Re: Updated Microdata to RDF draft from Gregg Kellogg on 2011-10-28 (public-html-data-tf@w3.org from October 2011)

From: Gregg Kellogg <gregg@kellogg-assoc.com>
Date: Fri, 28 Oct 2011 17:39:46 -0400
To: Jeni Tennison <jeni@jenitennison.com>
CC: Gregg Kellogg <gregg@kellogg-assoc.com>, HTML Data Task Force WG <public-html-data-tf@w3.org>, Richard Cyganiak <richard@cyganiak.de>
Message-ID: <8FECFB9C-D00A-45B6-889F-64C7597B7F0E@greggkellogg.net>
On Oct 28, 2011, at 1:08 PM, Jeni Tennison wrote:

> Hi,
> 
> Gregg, That looks really great, thank you so much for your hard work on this (and sorry for not being around this week -- combination of half term holiday and a horrible head cold have kept me quiet).
> 
> I need to look through in more detail, but there are four technical things that I think we should bottom out.
> 
> 
> = Other Registry Information =
> 
> Currently the "registry" contains two properties that control processing into RDF:
> 
>  * propertyURI that determines how property URIs are generated
>  * multipleValues that determines how multiple values are handled
> 
> From the other discussions, it's clear that to get the most valuable RDF, it would also be good if the processor could:
> 
>  * label values with datatypes

This could be supported by adding more structure to the registry, for example adding a list of properties included in the registry and a datatype to apply to plain literals. However, this does add further complication. The situation is really no different than with RDFa, except that RDFa provides a means to set it explicitly with @datatype.

>  * (possibly) determine whether to interpret URI values as references to other resources or as literals

This can be done now with appropriate elements using @href, @src, or @data. If there's a need to coerce values that would otherwise be seen as literal to a URI ref, I missed it.

> Should this information be part of the registry, or something that processors might do in post-processing?

Both of these can be done in post-processing.
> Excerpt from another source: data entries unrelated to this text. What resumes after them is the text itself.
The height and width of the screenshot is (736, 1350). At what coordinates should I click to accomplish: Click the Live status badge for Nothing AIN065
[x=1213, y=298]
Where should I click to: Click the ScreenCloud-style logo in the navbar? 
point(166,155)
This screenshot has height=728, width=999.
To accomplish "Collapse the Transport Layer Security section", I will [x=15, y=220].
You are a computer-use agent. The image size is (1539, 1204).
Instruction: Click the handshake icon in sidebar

For the most part, literal values can be coerced to the appropriate datatype in a consuming application. The exception being rdf:XMLLiteral, which is outside of the Microdata data model anyway.

> = Context Property URIs =
> 
> IIRC, there were four issues with the mapping that is now the 'context' option:
> 
>  1. it didn't match the mapping you would naturally use for RDF vocabularies
>  2. the resulting URIs couldn't easily be serialised in RDF/XML
>  3. the resulting URIs couldn't be resolved to anything useful
>  4. the resulting URIs were ugly
> 
> The first issue is addressed by providing other mappings that tools can be configured to use for known vocabularies.
> 
> The other three issues are still pertinent, though. Under that mapping, the type http://microformats.org/profile/hcard plus property 'fn' maps to:
> 
>  http://www.w3.org/1999/xhtml/microdata#http://microformats.org/profile/hcard%23:fn
> 
> and http://microformats.org/profile/hcard plus property chain 'foo', 'fn' maps to:
> 
>  http://www.w3.org/1999/xhtml/microdata#http://microformats.org/profile/hcard%23foo%20fn
> 
> The URIs are going to end up being ugly anyway. To avoid clashing with property URIs that other people (ie the vocabulary owners) might define, they have to be within a domain owned by the people defining the mapping (ie w3.org), so that means they have to be constructed by somehow merging the itemtype with that domain.
> 
> Use within RDF/XML requires that the local part of the name is something that can be used as an XML element name, which means no colons or spaces as separators within local names. This particularly impacts on the compound names such as the second example above, if you want to avoid having to have multiple namespace declarations for nested properties that don't have their own type, such as:
> 
>  xmlns:hcard="http://www.w3.org/1999/xhtml/microdata#http://microformats.org/profile/hcard%23:"
>  xmlns:hcard.foo="http://www.w3.org/1999/xhtml/microdata#http://microformats.org/profile/hcard%23foo%20"
> 
> I wonder if we could find a mapping that addresses these issues. What I'd suggest is:
> 
>  * using a shorter base URI: we can ask Ivan perhaps if there would be something more appropriate at which to put a web page or script
>  * using a query string rather than a fragment identifier: this gives more flexibility in how the server responds to the URI
>  * using dots as separators in property names: these aren't allowed in the short-name properties, and don't have to be escaped in URIs
> 
> This would give us something like:
> 
>  http://www.w3.org/ns/md?type=http://microformats.org/profile/hcard%23&prop=fn
>  http://www.w3.org/ns/md?type=http://microformats.org/profile/hcard%23&prop=foo.fn
> 
> Note that the type URI and property names are (individually) URI encoded. This would enable a namespace declaration such as:
> 
>  xmlns:hcard="http://www.w3.org/ns/md?type=http://microformats.org/profile/hcard%23&prop="
> 
> to be used with <hcard:fn> and <hcard:foo.fn> elements.
> 
> Would this be an improvement? Are there any snags?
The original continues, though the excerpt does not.